Inside, Vaclav Havel's coffin lay draped with the flag of the country he led for a decade after the "velvet divorce" from Slovakia in 1993. The red, white and blue colours of the Czech Republic also decorated ribbons worn by many of those gathered outside, along with black ribbons of mourning.
Many of those who gathered on this cold, damp day in Prague to watch the funeral on a large outdoor TV screen were too young to remember the days when, in 1989, Vaclav Havel rose from political prisoner to leader of his country in a matter of months. But for young and old alike, Havel is a symbol of freedom and democracy.
More than 20 years after the Velvet Revolution there are fears that the former Czech president's spirit of freedom could be threatened by a new wave of intolerance in some European countries.
But, as the funeral drew to a close and the coffin left the cathedral, the crowd broke into sustained, warm applause - sharing the sentiment voiced in Vaclav Havel's most well-known quote, that truth and love must prevail over lies and hatred.
The Archbishop of Prague read out a tribute from Pope Benedict, praising Mr Havel's courageous defence of human rights and his visionary leadership in creating a new democratic system.
"Remembering how courageously Mr Havel defended human rights at a time when these were systematically denied to the people of your country, and paying tribute to his visionary leadership... I give thanks to God for the freedom that the people of the Czech Republic now enjoy," Pope Benedict said in his statement.
The former US Secretary of State, Madeleine Albright - who was herself born in Prague - spoke at the ceremony, along with Czech Foreign Minister Karel Schwarzenberg and current Czech President Vaclav Klaus.
She said Vaclav Havel had "brought light to the places of deepest darkness".
"He was one of the most respected men of the world, but was never satisfied that he had done everything he could have done," she said, adding that he would terribly missed but never forgotten.
US Secretary of State Hillary Clinton and her husband, former President Bill Clinton, were among mourners.
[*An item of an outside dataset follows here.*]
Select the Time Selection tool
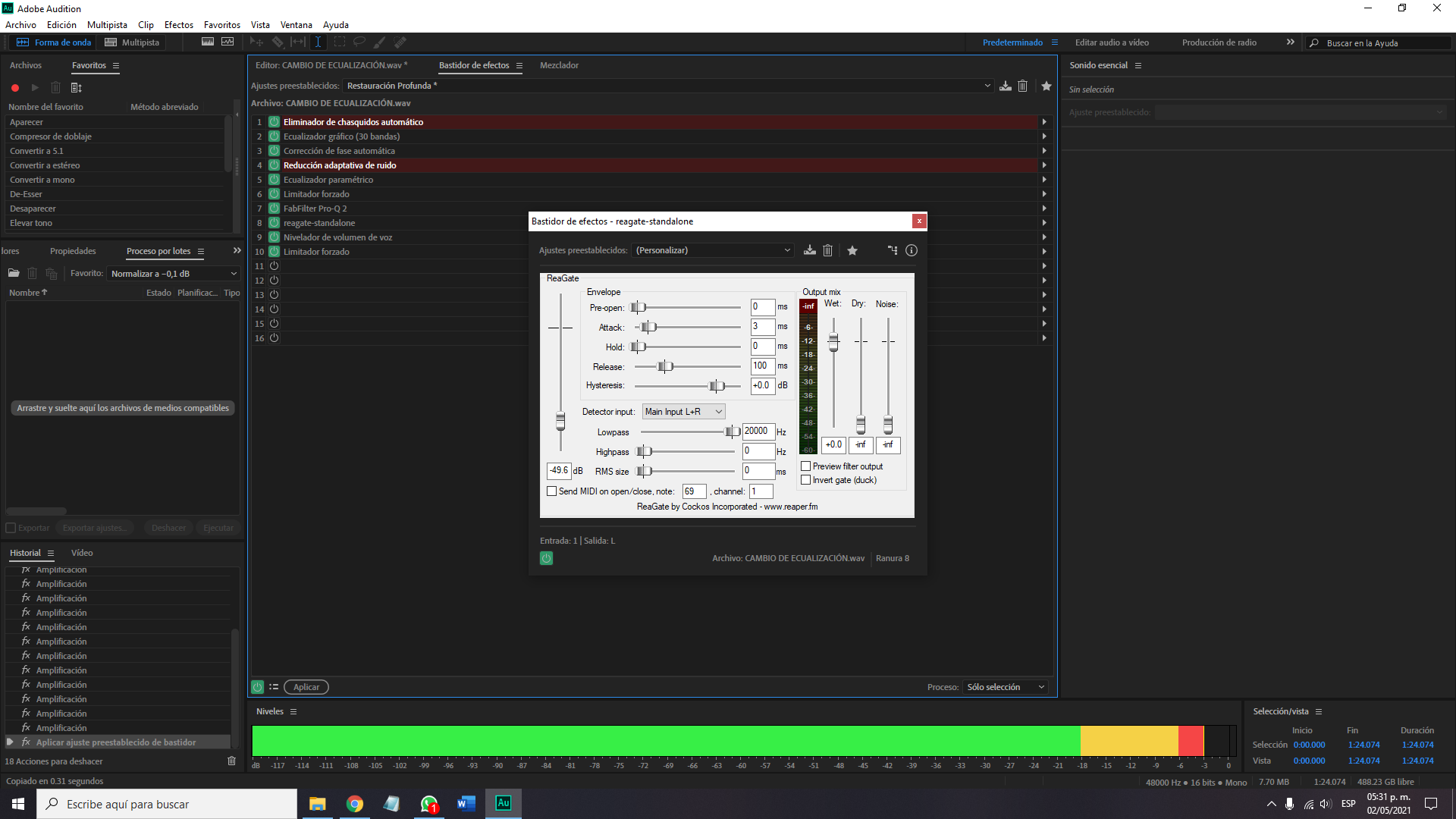The width and height of the screenshot is (1456, 819). (318, 42)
The presidents of France and Germany also attended, along with UK Prime Minister David Cameron, Poland's own dissident-turned-president, Lech Walesa and current leaders from across Eastern Europe.
As Havel's coffin left the gothic cathedral, through its Golden Gate and en route to the city's Strasnice crematorium for a private family funeral, the crowd broke out into a long burst of applause.
The urn with Havel's ashes is to be buried at his family's plot at Prague's Vinohrady cemetery alongside his first wife, Olga, who died in 1996.
Ahead of the ceremony, thousands of people queued to pay their respects at his coffin as it lay in state at Prague Castle.
Later on Friday, a rock concert and festival of Havel's plays is due to take at the Lucerna Palace that the family built in the early 20th Century.Prisoner to president
Vaclav Havel first made his name as a playwright in the 1960s.
The increased freedom brought to Czechoslovakia by the Prague Spring in 1968 allowed him to satirise the communist old guard, which won him wide public acclaim.
But the Soviet invasion later that year saw his work banned and he was driven underground.
He became Czechoslovakia's most famous dissident and was jailed for "anti-state activity".
In 1989, when communism fell, he moved in a matter of months from being a political prisoner to president of the country.
The euphoria soon faded when Slovak nationalists succeeded in their campaign for independence during 1992.
This prompted Havel to resign from the presidency, but a few months later after the "velvet divorce" at the start of 1993, he was re-elected Czech president.
Although he was sometimes a reluctant leader, he continued to serve as president until 2003.